Please review all plan information carefully before making your selection. Once you have selected a plan, make
sure you use this checklist to ensure you have filled out the application completely:
IMPORTANT: Check which plan you want to enroll in. This is required for your application to be
considered complete.
Fill out the form completely, including your personal information and permanent residence street address
(and mailing address only if different from your permanent residence street address).
Write in your Medicare information or enclose a copy of your Medicare card or a copy of the verification
letter of your Medicare entitlement from Social Security or the Railroad Retirement Board.
IMPORTANT: Review the section on the Enrollment Eligibility carefully and choose the scenario that best
describes your eligibility status. This response is necessary and will determine your eligibility to enroll in
the plan.
Fill out the section on other drug coverage, as enrollment in a Blue MedicareRx plan may affect the drug
coverage you currently have.
Fill out the section on being a resident of a long-term care facility such as a nursing home, and include
the institution’s name, address and phone number.
You can find out if you are eligible for extra help to pay for your prescription drug costs by contacting
your local Social Security office, or by calling Social Security at 1-800-772-1213 (TTY users should call
1-800-325-0778), or by applying online at
Read the Important Information and Agreement sections.

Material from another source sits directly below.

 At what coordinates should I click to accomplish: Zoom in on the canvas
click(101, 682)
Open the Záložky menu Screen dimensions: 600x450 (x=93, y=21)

If you have any questions, call Blue
MedicareRx at 1-888-496-4174 (TTY/TDD: 711), 24 hours a day, 7 days a week.
Sign and date the enrollment form before returning it to us. Any enrollment forms received unsigned
cannot be processed and may result in delayed enrollment.
Once you have completed filling out the Enrollment Form, please return it to us in the business reply
envelope provided; or mail it directly to Blue MedicareRx P.O. BOX 52067, Phoenix, AZ 85072-9854
.
If you are filling out the enrollment form for someone else: Please be sure to sign the enrollment form and
note your contact information and relationship to the enrollee. If you are authorized to act on behalf of
the enrollee under the laws of the state where the enrollee resides, your signature certifies that:
You are authorized under State law to complete this enrollment, and
Documentation of this authority is available upon request.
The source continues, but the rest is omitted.